Joe Simpson, Ashland Hill Media Finance

Source: Akiko Whalen

Joe Simpson, Ashland Hill Media Finance

Ashland Hill closed fewer deals during the strike, but Simpson and his business partners — who expect to have a number of projects through various sales agents in Berlin and are involved in the likes of Tornado at HanWay Films and The Magic Faraway Tree at Palisades Park Pictures — anticipate an active EFM.

“We’re seeing plenty of films going into Berlin, and we’re cautiously optimistic that it’s going to be a healthy market,” says Simpson. “AFM was quiet, Sundance had a few banner headlines sales but beyond that was relatively quiet.

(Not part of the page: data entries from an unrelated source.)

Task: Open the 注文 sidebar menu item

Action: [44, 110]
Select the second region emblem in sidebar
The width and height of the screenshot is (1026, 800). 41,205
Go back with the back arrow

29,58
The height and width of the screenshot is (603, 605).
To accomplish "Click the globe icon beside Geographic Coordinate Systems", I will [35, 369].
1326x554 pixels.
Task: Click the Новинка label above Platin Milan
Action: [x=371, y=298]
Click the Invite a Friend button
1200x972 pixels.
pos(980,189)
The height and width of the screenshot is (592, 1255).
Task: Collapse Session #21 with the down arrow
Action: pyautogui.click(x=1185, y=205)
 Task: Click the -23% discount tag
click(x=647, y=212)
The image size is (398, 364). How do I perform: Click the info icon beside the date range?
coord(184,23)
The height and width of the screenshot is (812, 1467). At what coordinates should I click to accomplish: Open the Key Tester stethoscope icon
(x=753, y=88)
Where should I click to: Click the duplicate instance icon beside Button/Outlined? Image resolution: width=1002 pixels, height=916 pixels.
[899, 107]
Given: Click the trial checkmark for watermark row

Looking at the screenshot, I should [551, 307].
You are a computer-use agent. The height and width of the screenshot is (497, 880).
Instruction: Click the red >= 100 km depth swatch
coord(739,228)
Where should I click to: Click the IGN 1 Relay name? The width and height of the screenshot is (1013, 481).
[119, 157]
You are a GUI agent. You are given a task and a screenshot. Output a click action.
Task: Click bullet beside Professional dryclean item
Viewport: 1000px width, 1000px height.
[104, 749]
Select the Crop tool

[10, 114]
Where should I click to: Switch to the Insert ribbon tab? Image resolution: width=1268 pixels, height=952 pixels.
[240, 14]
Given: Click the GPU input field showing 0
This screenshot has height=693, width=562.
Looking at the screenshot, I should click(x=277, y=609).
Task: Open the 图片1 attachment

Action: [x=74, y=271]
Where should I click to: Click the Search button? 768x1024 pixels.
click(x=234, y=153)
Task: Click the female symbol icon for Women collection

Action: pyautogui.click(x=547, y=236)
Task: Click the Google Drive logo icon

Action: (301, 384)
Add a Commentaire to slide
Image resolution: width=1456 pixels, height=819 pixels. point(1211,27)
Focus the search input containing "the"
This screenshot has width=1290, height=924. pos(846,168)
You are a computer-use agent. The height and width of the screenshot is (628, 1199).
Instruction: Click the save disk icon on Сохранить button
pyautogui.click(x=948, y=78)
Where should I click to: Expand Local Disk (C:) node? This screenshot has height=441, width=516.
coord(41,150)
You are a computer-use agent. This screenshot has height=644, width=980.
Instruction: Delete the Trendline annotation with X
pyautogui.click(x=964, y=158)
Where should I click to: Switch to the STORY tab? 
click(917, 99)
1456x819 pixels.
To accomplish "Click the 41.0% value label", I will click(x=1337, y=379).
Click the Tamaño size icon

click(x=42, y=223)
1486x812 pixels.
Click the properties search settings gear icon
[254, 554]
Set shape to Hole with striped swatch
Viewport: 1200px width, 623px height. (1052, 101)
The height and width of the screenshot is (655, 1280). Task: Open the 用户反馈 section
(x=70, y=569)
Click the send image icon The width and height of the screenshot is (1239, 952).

So while it might seem an inauspicious context for the market, what we have absolutely seen is for the right packages, the buyers are there.

“On the financing side of things,” Simpson continues, “we see more, larger, independent films [$40m-plus budget], and that the appetite is there for those when you have the elements.”

Rivulet Films president Rob Paris just shot Nutcrackers in Ohio over the holiday season. David Gordon Green directed and Ben Stiller stars in what Paris describes as an irreverent Christmas comedy with a big heart. “The next six months should offer a referendum on the impact of the strike — and how it was ultimately handled,” says Paris. “Starting with Berlin, how many undeniable packages survived the interim agreement gauntlet and made it to market?”

The producer and UTA Independent Film Group, which represents rights on Nutcrackers, will be in Berlin, and Paris is looking forward to the trip. “Berlin is more focused than Cannes,” the producer says. “It’s five days of intense meetings and you get work done. No-one goes there for the parties.”

On the subject of the strike impact, WME Independent’s Walton notes: “There are a number of films that have fallen out of Berlin due to the traffic jam caused by the strikes. Some projects we helped put together will have to wait and launch later in the year, for one reason or another. There was either not enough time to launch in Berlin or talent had multiple projects at the same time, causing schedules to be pushed back on certain projects. This bodes for a busy market in Cannes.”

European presence

Lorna Lee Torres 7

Source: Screen File

Lorna Lee Torres

Lorna Lee Torres will be in town as SVP of global sales at Magnify, the rebranded label formerly known as Magnolia Pictures International; it plans to invest at earlier stages in projects and will continue to sell Magnolia acquisitions as well as third-party films. Torres moved to Madrid, which gives her a foothold in Europe. This makes it easier for the team to access new talent while making stronger connections through covering more works-in-progress and co-production festivals and markets such as San Sebastian, EWIP Cologne, Busan, Ventana Sur and HAF at Filmart.

“In this competitive landscape, buyers are looking for original, distinct voices and stories while discovering new talents, which is what Magnify is focusing on,” says Torres, who will continue sales at EFM on the Austrian satire Veni Vidi Vici, which premiered at Sundance and screens in the market. Also screening are Venice selection Hesitation Wound, I Used To Be Funny, which Utopia is distributing in the US, and Mara’s Vacation.

“The success of [Argentinian crime comedy] The Delinquents in Cannes further accelerated our goals,” says Torres. “We are always about opportunity, and we’ll continue to be under the new label as we seek to board projects at earlier stages and of course completed films. But now, with me in Europe, the team is able to cover more here and also globally. It’s an exciting time for the company.”